▶ [Task to complete]
Give back each of the items below word for word, but leave out the pictures.

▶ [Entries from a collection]
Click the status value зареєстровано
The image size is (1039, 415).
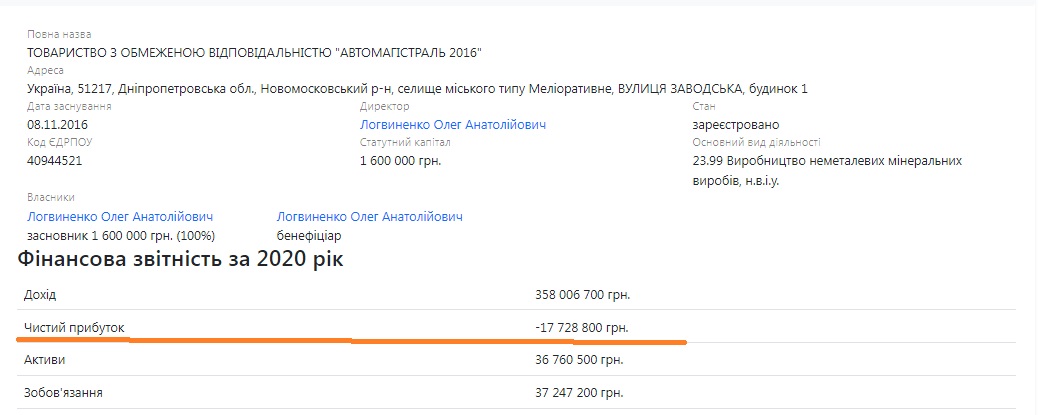[x=735, y=125]
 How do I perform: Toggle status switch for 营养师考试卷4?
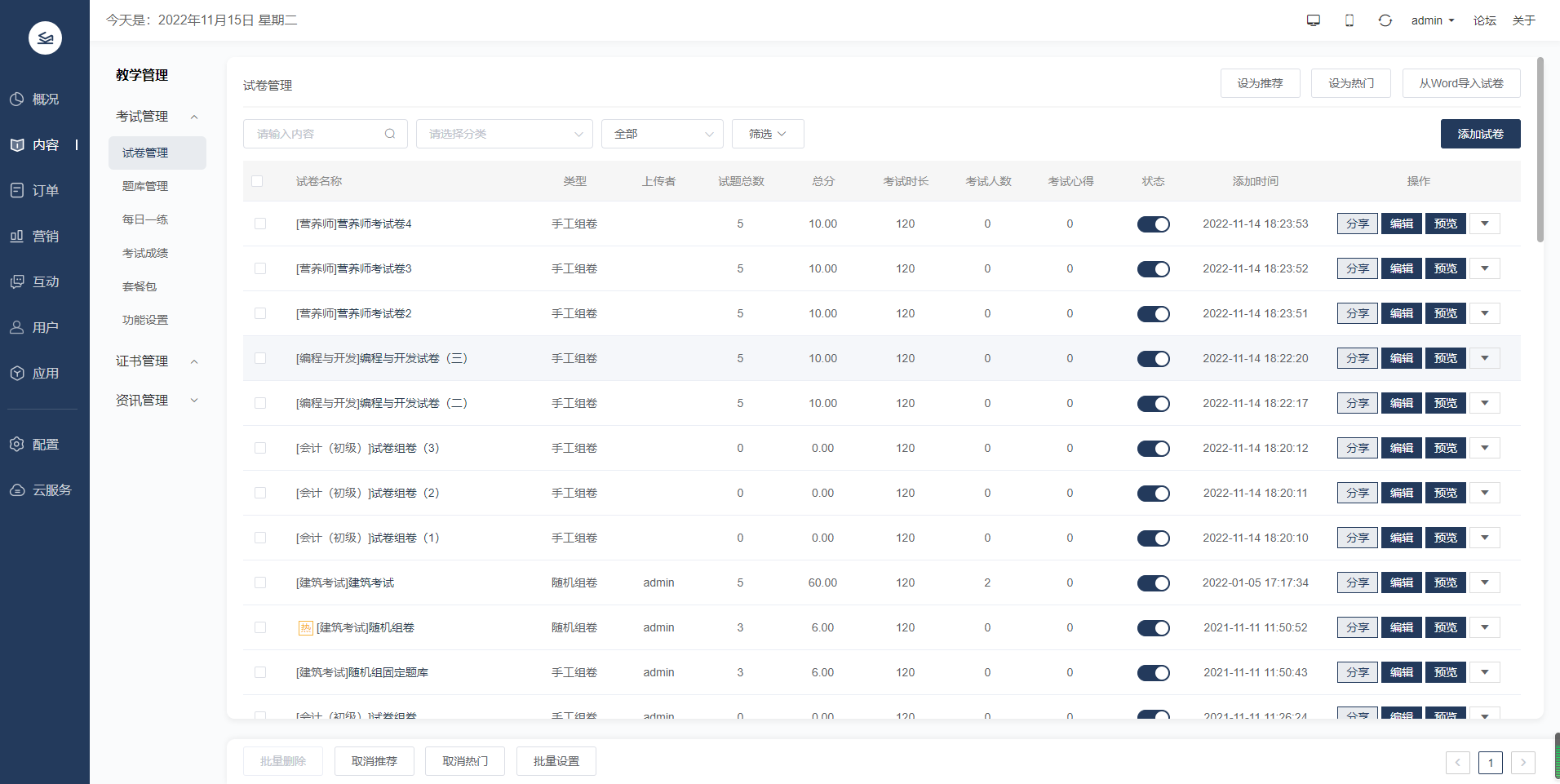1153,224
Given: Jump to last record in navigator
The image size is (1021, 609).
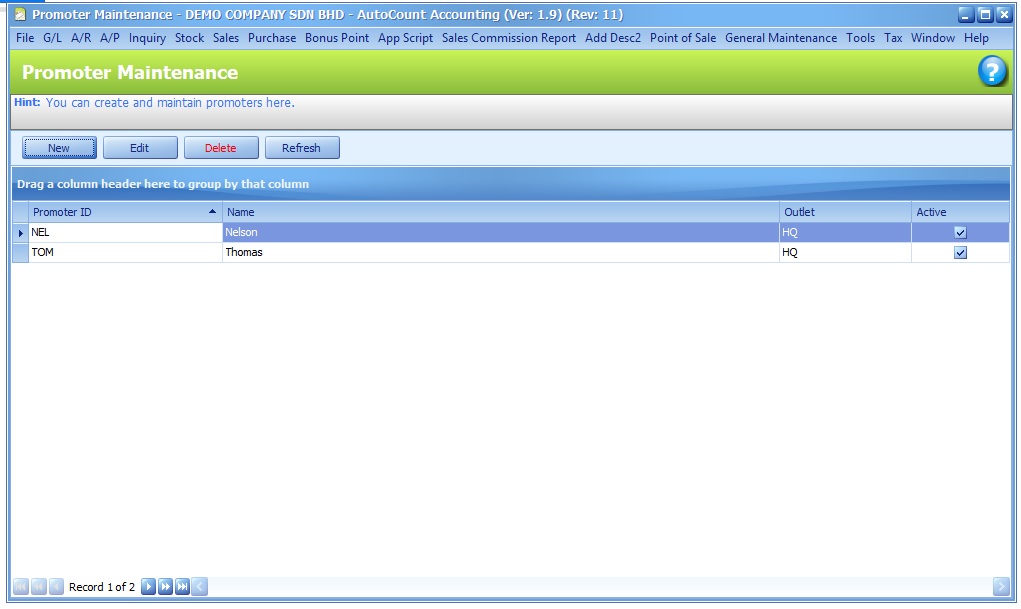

▶ [Task result]
Click the status value зареєстровано
The image size is (1039, 415).
[x=735, y=125]
 How do I perform: Toggle status switch for 营养师考试卷4?
1153,224
Given: Jump to last record in navigator
The image size is (1021, 609).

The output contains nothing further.